そうした容量不足のニーズに応え、大容量のメモリーカードが市場に登場し、一時期注目を集めました。しかし純正品ではないため、一部の商品が不具合を起こすケースも。筆者も一度購入しましたが、ほどなく認識自体がされなくなり、少なくないデータが事実上お亡くなりになりました。

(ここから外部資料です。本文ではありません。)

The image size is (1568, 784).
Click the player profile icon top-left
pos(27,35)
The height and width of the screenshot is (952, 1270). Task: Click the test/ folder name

外部記憶装置によるセーブ形式は、PlayStation 2やドリームキャストの時代にも活躍しましたが、PlayStation 3やWiiの時代に移ると、本体への保存が基本となりました。また、セーブデータの取り扱いに拡張性が加わり、その利便性は現代のものとほぼ同じ形になっていきます。
ここまで来ると、セーブデータを失う危険はかなり減りますが、未だにゼロとまではいきません。今はオンライン上にバックアップを残すことも可能なので、万全の体制を築き、悲劇に遭わないようにしたいものです。